If acknowledgment of a problem is the first step toward fixing it, the Office of Personnel Management took that step Tuesday when it sent a Strategic Plan for Retirement Services to Congress.
OPM’s current retirement services operation is not known for providing service, at least good service, to federal retirees. Tales of long waits for full annuity checks and unanswered calls to OPM have become legendary. The first line of the strategic plan makes the fundamental problem clear:
“Federal employees face unacceptable delays in receiving retirement benefits after years of honorable service to the nation.”
To reverse that situation, OPM plans to hire more staff, fire incompetent workers and reward those who meet increased productivity demands. The goal is to eliminate the retirement claims backlog, which stood at 48,378 on Dec. 31, within 18 months, and then to adjudicate 90 percent of new claims within 60 days.
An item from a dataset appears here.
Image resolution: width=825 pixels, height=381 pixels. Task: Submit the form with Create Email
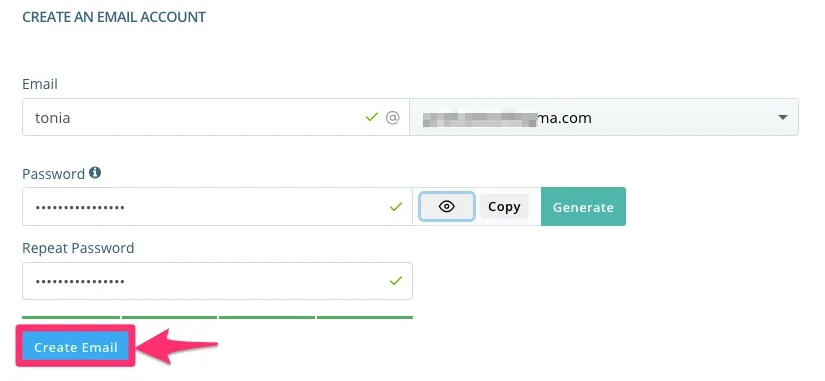(76, 347)
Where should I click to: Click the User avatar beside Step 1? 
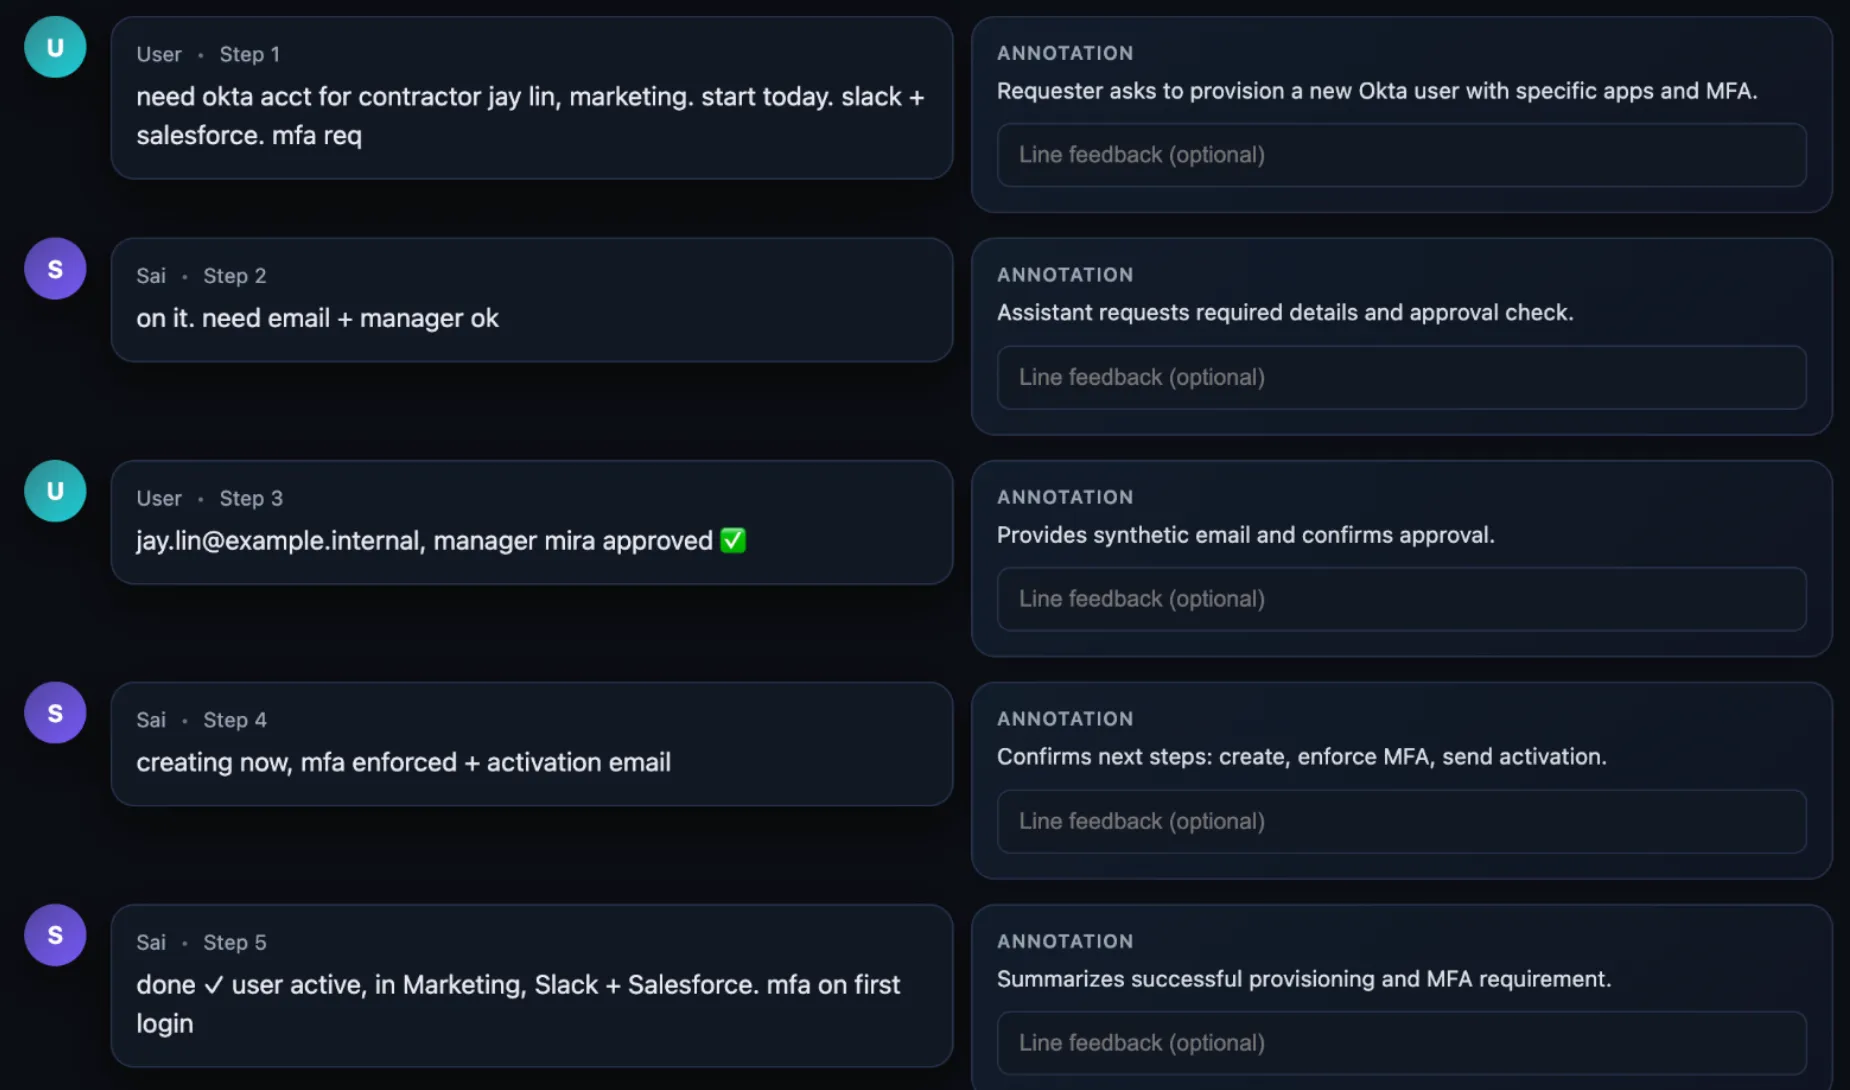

The plan, which will be formally unveiled Wednesday, follows a November hearing during which Republicans and Democrats on the House federal workforce subcommittee peppered OPM Director John Berry with questions and criticisms about the retirement program.
The plan he sent them has four pillars: people; productivity and process improvement; partnering with agencies; and partial, progressive information technology improvements. If the results are as good as the alliteration, retirees should be in good shape.
Some elements of the plan include:
* People — Develop an “all hands on deck” approach to the problem and hire 56 legal administrative specialists and 20 customer service specialists, which would increase retirement staffing by 10 percent.
* Productivity — Establish higher production expectations for the staff and provide production bonuses in certain cases. Expand work hours and overtime.
*Partners — Improve the accuracy and completeness of claims going to OPM from other federal agencies.
* Partial, progressive IT improvements — “Since previous efforts to automate the entire RS process have failed, automation of the process piece-by-piece will be the path to success of the initiative,” the plan says.
The plan does not need congressional approval, and hiring of new personnel has begun.
“We plan to have nearly all on board within the next month, if not sooner,” said Kenneth J. Zawodny Jr., OPM’s associate director for retirement services.